For Ceddia, the Pickle's end marks a shift in the city's attitude about nightlife: Once a source of bragging rights, nightclubs are now considered a nuisance. If it weren't for the nightclubs, Miami certainly wouldn't have the stature and global appeal it enjoys today. In the late '80s, the city attracted creatives from across the globe, and in the faded art deco buildings and downtown warehouses, they built an escape from the everyday. In the '90s, Miami shook off its retirement-community reputation and attracted supermodels and A-listers. The scene peaked in the early '00s, when anyone with a few thousand dollars and an idea could still find a crumbling building to turn into the next hottest club. Now the real-estate market has become a major obstacle to starting a venue.

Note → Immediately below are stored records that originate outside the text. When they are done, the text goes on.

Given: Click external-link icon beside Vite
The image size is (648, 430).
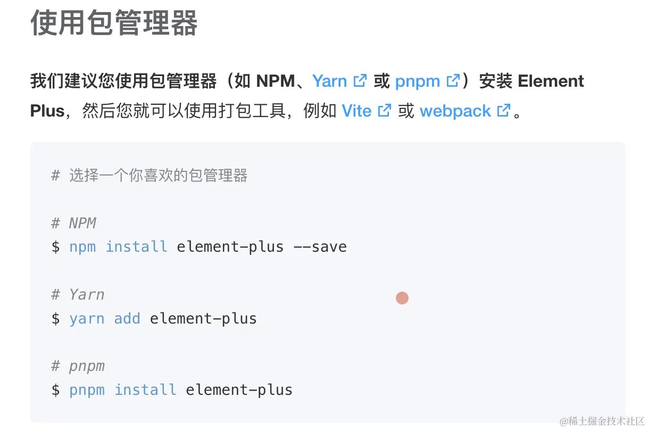Looking at the screenshot, I should pyautogui.click(x=384, y=111).
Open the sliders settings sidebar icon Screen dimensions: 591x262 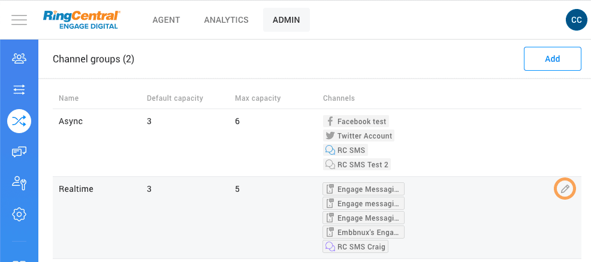coord(19,89)
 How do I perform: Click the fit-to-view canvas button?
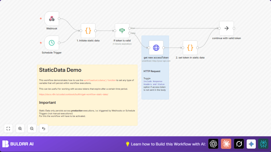click(8, 128)
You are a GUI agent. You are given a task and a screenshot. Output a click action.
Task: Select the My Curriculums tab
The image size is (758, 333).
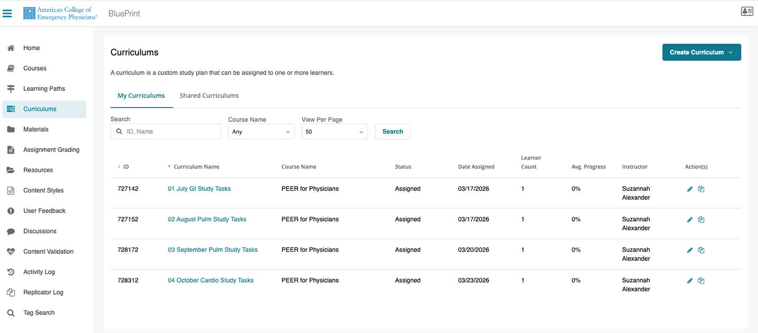141,96
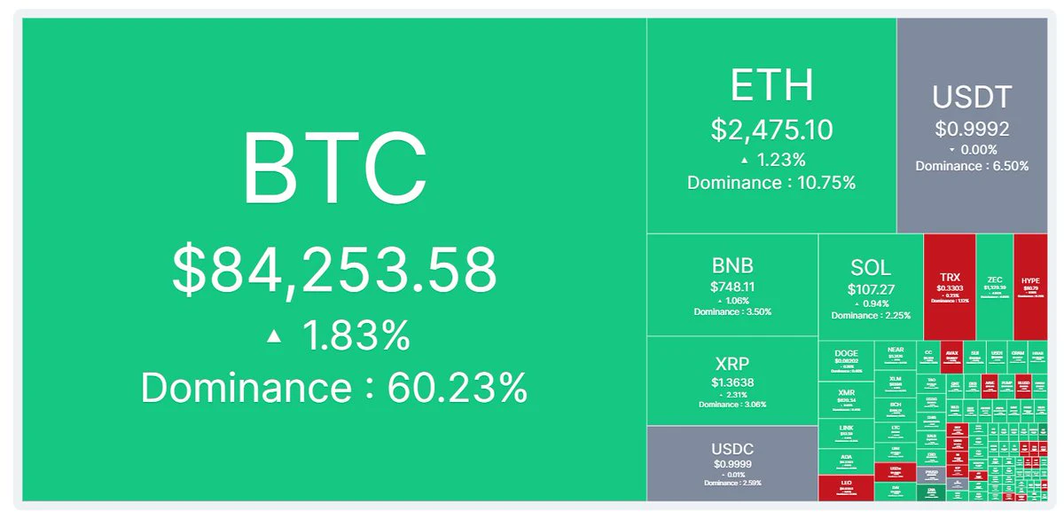This screenshot has height=520, width=1064.
Task: Open the red HYPE tile
Action: click(x=1030, y=287)
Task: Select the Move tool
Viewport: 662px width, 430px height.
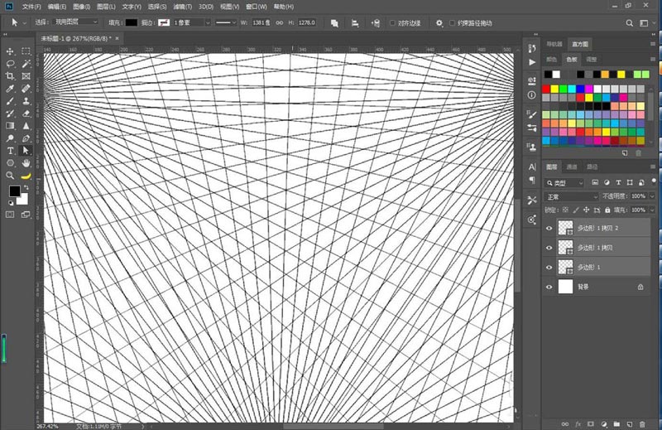Action: 11,51
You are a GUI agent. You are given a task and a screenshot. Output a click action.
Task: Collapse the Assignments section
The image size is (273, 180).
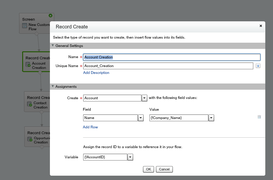click(x=53, y=87)
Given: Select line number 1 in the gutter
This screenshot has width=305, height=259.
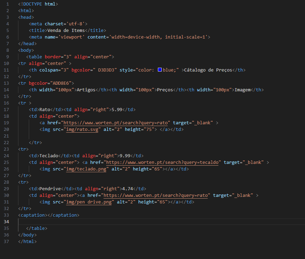Looking at the screenshot, I should 7,4.
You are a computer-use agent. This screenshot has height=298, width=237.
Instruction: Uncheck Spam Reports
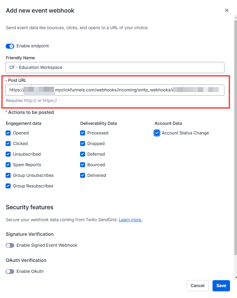(x=8, y=165)
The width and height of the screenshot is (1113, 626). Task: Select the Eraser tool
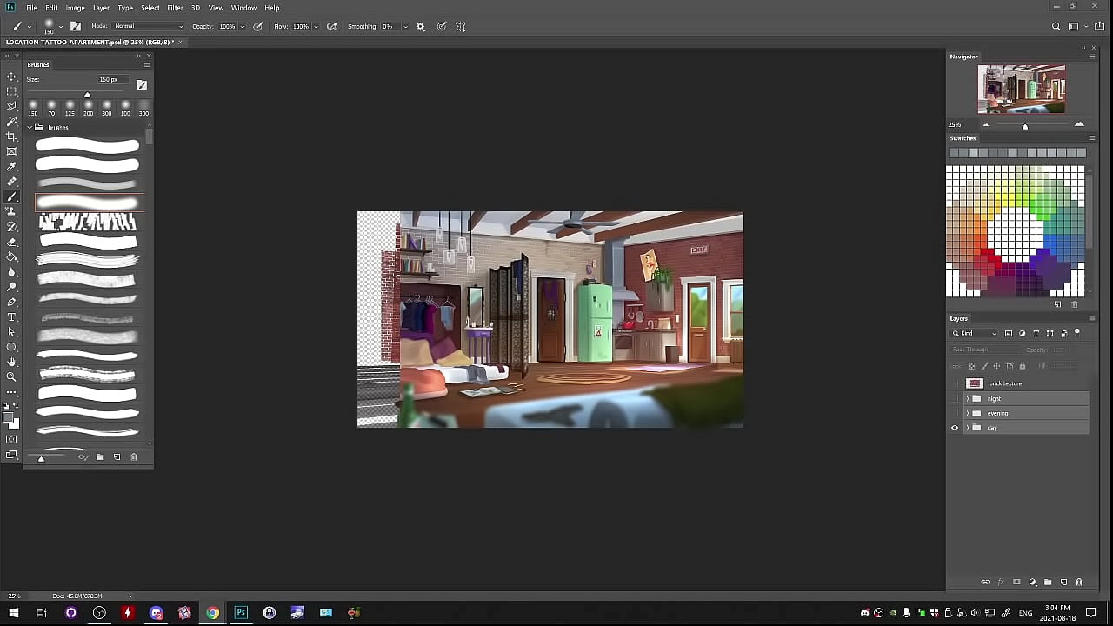pyautogui.click(x=11, y=242)
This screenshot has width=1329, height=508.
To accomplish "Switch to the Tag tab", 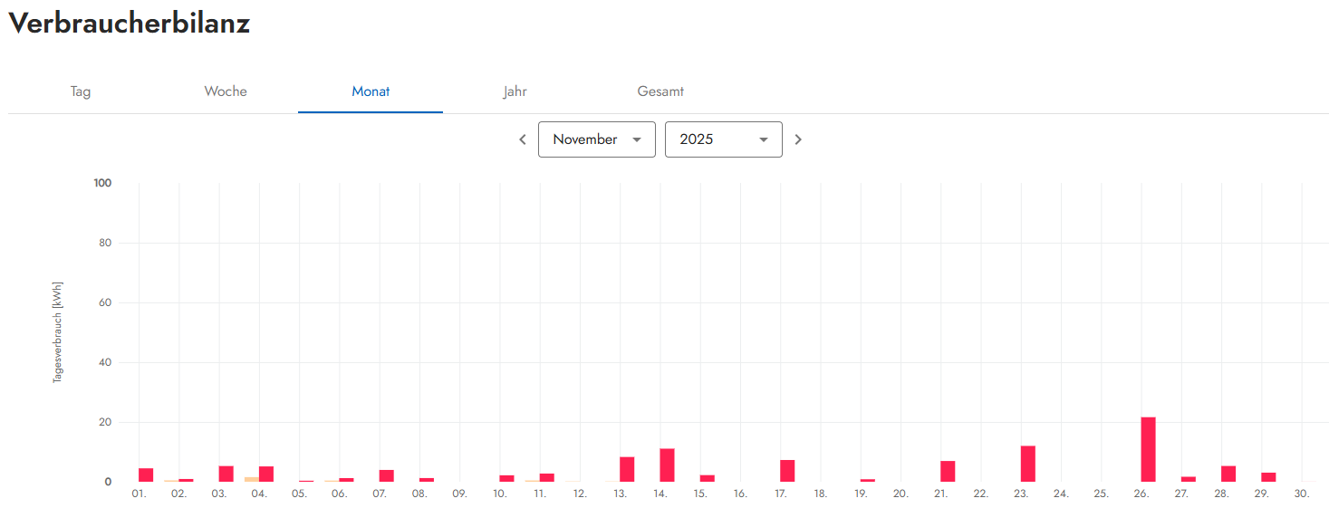I will pyautogui.click(x=81, y=91).
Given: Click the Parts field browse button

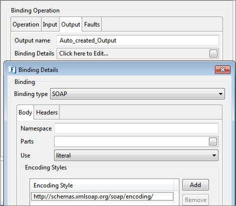Looking at the screenshot, I should (x=213, y=142).
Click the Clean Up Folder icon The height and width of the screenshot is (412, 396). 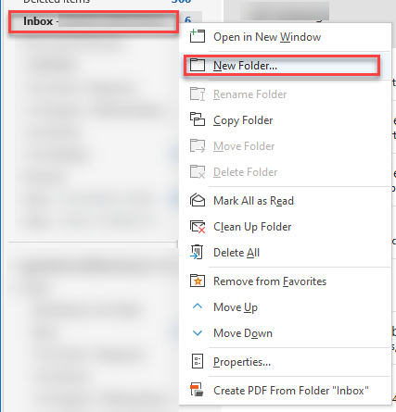point(198,227)
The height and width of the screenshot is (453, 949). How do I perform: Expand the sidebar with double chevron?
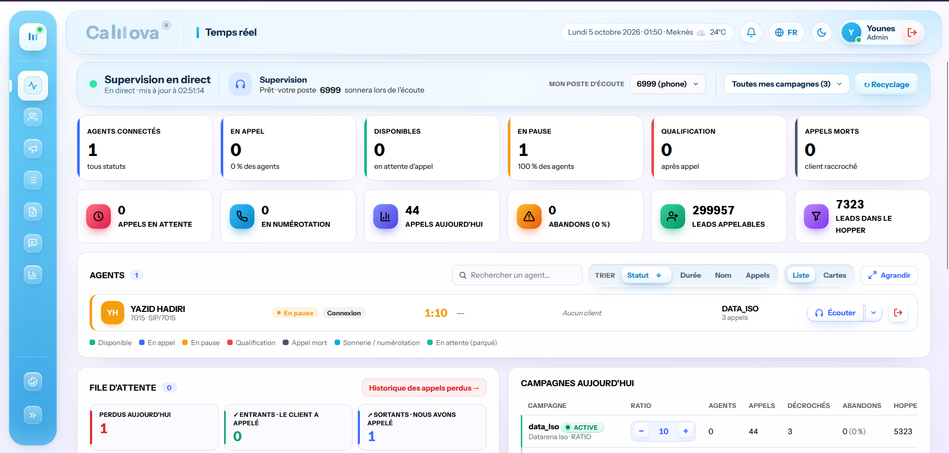coord(33,415)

"A lot of what you see in Miami and Miami Beach right now is vacant storefronts," Ceddia says. "It's a game where you don't want to see your tenants succeed; you want your tenants to pay a security deposit, pay a key fee. If your tenant goes out of business in a few months, you don't care, because you keep the deposit and you sell the key fee to the next person."

The Electric Pickle's looming closure has been bittersweet for Renuart, who admits he's looking forward to the end of this chapter of his life. He's itching to devote more time to other projects in Miami, including the December music festival Rakastella and his event series Where Are My Keys? He and Sino are also planning to spend a few months in her native Japan, where they'll stay with family and take part in a traditional Japanese wedding ceremony.

Ceddia, on the other hand, moved to Raleigh, North Carolina, four years ago to focus on raising his daughter. He says the thought of coming home smelling like booze and cigarettes no longer appealed to him.

"Everything has to come to an end. Ten years is a long time," Ceddia says.

As far as opening another club, Ceddia says that part of his life is over, while Renuart says he's simply looking forward to some much-needed rest.

"I may not be wealthy from the Pickle," Renuart says, "but I think we've created a brand that I know I'm proud of."